Google Dataflow Pipeline (Template)

Apache Hop pipelines can be scheduled and triggered in various ways. In this section we will walk through the steps needed to schedule a pipeline on Google Dataflow using Dataflow Templates. Apache Hop uses a flex template to launch a job on Google Dataflow.

Preparing your environment

Before we can add a new pipeline in the Google Cloud Platform console we need to create a Google Storage bucket that contains 3 types of files.

Hop pipelines

The pipelines you created using the Hop Gui and wish to schedule in Google Dataflow.

Tip

You can also create a Hop project using a Google Storage bucket this way you can directly create and edit Hop pipelines in GS

Hop Metadata

For the pipeline to be able to use Hop metadata objects and other run configurations we need to generate a hop metadata.json file. This file can be generated from the GUI under Tools → Export metadata to JSON or using the export-metadata function from the Hop conf tool.
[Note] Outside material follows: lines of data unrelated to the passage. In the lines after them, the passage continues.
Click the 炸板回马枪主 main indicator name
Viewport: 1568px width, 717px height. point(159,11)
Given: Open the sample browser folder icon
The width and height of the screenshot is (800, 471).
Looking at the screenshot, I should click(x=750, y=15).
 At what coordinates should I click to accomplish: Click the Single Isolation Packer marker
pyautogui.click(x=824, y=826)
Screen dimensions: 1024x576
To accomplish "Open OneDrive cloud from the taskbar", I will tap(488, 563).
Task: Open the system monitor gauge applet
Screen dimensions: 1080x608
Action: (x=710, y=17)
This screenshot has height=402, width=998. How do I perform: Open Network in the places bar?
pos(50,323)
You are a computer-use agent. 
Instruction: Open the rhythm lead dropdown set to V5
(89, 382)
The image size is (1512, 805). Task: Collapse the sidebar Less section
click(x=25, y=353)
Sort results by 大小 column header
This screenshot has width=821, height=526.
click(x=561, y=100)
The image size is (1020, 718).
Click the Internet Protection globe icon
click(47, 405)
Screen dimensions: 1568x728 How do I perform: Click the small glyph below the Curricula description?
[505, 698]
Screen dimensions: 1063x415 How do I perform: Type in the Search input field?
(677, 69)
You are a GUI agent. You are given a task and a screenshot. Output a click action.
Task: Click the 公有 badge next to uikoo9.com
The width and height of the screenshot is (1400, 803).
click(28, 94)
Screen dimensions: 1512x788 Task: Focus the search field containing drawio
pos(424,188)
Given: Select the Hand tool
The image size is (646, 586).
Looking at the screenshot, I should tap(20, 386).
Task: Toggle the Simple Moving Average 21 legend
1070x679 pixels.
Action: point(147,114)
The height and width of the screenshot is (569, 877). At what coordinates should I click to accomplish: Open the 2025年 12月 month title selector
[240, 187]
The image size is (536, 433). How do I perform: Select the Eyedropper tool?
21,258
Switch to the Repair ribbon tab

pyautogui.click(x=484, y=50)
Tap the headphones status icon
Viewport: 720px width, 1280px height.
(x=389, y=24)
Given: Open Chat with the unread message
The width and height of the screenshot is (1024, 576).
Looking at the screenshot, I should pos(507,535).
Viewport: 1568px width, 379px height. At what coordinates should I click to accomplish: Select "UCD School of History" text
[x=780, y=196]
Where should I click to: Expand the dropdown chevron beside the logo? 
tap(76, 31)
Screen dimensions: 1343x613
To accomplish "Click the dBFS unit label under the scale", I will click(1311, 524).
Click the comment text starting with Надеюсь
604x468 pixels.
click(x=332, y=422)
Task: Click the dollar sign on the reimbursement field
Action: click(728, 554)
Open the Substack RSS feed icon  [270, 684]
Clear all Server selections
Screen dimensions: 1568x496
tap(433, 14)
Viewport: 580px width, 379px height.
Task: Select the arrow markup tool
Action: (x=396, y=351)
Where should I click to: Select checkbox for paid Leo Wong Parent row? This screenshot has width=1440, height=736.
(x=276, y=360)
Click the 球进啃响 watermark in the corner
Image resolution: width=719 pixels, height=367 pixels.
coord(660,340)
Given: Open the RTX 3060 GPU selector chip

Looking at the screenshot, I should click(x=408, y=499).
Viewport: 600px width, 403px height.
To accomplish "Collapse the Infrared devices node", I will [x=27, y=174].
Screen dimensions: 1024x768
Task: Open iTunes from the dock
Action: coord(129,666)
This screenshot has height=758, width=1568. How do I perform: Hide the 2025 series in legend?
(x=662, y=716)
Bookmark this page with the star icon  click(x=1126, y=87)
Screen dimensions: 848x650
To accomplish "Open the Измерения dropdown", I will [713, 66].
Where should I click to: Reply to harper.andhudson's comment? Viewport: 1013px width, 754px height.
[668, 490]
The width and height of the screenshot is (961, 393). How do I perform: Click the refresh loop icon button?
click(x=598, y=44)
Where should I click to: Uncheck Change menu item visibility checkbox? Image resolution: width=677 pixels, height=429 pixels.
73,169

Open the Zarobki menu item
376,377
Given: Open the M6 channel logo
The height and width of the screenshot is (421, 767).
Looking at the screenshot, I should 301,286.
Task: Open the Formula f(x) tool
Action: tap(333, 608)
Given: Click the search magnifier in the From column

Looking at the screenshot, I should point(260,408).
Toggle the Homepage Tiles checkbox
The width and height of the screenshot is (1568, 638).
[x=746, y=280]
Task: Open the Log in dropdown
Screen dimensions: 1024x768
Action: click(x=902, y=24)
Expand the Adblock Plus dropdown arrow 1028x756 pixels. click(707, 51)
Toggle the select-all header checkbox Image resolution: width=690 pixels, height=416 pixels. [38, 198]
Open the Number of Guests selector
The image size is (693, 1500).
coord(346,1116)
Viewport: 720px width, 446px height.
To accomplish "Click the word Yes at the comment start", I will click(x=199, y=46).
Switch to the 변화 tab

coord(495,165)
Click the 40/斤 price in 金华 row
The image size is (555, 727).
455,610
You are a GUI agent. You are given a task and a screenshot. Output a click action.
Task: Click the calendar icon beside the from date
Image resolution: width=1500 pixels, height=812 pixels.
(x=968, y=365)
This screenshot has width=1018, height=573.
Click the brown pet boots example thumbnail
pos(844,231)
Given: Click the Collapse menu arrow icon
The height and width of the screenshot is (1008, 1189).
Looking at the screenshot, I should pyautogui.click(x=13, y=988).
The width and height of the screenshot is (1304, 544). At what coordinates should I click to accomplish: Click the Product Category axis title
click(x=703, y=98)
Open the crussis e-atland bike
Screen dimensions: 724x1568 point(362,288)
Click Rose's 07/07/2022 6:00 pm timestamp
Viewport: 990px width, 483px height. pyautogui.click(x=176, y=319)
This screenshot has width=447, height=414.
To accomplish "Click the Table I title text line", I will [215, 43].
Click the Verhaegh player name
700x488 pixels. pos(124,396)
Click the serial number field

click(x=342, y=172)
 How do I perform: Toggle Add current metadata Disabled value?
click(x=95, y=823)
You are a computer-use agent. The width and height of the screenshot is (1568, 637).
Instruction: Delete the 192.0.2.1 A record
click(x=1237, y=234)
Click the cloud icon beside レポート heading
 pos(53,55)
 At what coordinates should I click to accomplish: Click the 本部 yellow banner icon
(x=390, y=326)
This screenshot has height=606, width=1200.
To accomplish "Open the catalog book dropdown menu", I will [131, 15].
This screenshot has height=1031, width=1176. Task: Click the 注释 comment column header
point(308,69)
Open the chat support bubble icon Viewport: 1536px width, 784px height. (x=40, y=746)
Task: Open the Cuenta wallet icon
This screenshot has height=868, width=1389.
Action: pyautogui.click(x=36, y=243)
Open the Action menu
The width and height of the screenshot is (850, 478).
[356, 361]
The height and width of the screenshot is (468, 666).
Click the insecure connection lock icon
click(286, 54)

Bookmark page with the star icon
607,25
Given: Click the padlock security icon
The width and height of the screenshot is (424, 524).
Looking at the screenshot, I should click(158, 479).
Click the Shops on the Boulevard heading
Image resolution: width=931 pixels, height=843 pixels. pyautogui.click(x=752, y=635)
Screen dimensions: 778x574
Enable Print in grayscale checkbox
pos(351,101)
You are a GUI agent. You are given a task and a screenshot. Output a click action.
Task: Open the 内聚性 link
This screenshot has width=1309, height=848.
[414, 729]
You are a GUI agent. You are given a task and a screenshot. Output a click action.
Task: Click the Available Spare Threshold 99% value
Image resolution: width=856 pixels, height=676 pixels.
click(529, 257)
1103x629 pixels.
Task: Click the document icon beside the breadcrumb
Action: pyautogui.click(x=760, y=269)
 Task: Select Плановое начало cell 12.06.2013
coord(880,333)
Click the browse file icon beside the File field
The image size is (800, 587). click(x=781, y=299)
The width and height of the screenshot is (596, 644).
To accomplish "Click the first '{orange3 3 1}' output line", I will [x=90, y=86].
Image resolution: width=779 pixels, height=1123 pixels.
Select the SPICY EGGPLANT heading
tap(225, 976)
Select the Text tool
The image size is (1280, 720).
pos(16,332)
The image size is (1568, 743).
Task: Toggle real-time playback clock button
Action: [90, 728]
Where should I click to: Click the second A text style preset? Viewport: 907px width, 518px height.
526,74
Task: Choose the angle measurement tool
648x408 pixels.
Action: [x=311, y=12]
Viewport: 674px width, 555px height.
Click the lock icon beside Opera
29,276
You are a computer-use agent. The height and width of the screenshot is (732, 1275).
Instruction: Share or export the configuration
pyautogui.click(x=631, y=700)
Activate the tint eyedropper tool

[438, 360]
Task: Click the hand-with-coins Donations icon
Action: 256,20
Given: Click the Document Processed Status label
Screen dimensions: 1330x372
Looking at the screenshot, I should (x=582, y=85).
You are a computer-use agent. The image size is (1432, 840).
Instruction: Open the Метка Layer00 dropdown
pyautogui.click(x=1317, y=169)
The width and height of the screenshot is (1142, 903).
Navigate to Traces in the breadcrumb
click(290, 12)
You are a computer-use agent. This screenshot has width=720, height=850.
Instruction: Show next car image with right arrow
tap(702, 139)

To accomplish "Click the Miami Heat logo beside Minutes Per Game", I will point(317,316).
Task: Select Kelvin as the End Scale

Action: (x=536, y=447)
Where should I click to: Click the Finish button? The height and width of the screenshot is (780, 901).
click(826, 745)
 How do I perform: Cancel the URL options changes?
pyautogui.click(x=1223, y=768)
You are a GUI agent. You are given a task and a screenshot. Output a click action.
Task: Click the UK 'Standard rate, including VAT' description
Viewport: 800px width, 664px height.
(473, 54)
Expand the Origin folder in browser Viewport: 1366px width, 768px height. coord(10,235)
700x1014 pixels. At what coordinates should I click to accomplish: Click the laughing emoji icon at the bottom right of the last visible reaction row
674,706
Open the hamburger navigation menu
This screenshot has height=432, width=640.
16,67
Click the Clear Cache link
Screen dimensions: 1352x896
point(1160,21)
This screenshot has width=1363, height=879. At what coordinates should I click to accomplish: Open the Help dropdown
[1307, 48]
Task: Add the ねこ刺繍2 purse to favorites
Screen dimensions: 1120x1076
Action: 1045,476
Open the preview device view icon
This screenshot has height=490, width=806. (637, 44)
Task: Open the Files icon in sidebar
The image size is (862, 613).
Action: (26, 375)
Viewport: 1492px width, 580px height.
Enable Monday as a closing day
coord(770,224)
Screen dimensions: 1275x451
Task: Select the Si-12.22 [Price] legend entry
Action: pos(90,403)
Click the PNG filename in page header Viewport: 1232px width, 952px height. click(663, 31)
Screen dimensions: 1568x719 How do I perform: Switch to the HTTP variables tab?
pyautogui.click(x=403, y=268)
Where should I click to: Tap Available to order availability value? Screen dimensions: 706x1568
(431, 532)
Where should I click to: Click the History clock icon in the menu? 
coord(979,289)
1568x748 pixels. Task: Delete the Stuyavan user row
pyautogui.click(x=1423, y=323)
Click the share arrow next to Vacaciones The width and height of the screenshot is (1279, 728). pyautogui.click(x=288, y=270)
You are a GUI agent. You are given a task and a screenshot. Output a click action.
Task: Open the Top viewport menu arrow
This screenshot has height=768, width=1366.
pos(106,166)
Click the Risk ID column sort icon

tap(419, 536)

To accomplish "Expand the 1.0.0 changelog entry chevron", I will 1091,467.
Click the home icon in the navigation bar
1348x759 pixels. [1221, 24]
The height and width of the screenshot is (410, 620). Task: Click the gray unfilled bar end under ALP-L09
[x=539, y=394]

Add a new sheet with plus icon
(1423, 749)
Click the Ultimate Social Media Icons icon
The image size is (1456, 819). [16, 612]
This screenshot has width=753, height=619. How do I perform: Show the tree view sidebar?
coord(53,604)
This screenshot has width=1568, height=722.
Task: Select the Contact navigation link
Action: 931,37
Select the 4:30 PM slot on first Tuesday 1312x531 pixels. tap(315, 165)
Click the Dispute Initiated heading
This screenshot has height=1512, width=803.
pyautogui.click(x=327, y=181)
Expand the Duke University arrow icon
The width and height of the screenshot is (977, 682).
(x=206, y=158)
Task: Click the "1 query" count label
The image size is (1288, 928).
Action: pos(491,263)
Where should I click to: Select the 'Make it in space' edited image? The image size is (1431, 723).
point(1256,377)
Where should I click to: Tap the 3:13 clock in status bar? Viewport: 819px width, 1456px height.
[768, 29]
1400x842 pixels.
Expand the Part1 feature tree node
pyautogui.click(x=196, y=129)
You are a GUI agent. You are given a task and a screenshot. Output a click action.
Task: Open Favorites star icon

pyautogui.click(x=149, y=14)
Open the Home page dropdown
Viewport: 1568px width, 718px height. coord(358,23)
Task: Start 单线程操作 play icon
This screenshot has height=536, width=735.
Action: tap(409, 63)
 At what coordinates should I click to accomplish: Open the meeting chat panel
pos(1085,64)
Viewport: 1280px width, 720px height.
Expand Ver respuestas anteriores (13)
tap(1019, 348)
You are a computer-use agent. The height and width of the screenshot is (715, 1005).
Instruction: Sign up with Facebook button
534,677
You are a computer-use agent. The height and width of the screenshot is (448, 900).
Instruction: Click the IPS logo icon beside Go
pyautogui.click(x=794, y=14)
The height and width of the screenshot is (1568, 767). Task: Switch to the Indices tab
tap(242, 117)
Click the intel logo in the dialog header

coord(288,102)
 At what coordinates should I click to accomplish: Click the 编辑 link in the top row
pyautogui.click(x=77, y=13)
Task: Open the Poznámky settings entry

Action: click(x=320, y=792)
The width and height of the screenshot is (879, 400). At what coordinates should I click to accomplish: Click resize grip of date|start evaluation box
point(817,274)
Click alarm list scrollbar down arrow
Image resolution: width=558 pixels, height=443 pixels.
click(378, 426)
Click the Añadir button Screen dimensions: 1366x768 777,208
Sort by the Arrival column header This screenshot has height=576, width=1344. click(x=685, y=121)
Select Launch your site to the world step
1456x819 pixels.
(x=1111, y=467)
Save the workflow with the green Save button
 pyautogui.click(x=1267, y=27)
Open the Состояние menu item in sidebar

Beam Flex template metadata file:

The final part to get everything working is a metadata file used by Dataflow to stitch all the parts together.

{
    "defaultEnvironment": {},
    "image": "apache/hop-dataflow-template:latest",
    "metadata": {
        "description": "This template allows you to start Hop pipelines on dataflow",
        "name": "Template to start a hop pipeline",
        "parameters": [
            {
                "helpText": "Google storage location pointing to the Hop metadata file",
                "label": "Hop Metadata Location",
                "name": "hopMetadataLocation",
                "regexes": [
                    ".*"
                ]
            },
            {
                "helpText": "Google storage location pointing to the pipeline you wish to start",
                "label": "Hop Pipeline Location",
                "name": "hopPipelineLocation",
                "regexes": [
                    ".*"
                ]
            }
        ]
    },
    "sdkInfo": {
        "language": "JAVA"
    }
}
Important

You can change the docker image used in the metadata file

Creating a Dataflow pipeline

Now we can go back to the console and "Create data pipeline"

beam dataflow template

When selecting the Beam Flex template metadata file you will notice required parameters showing up. You can then add the path yo yhe Hop metadata and Hop pipeline stored in cloud storage.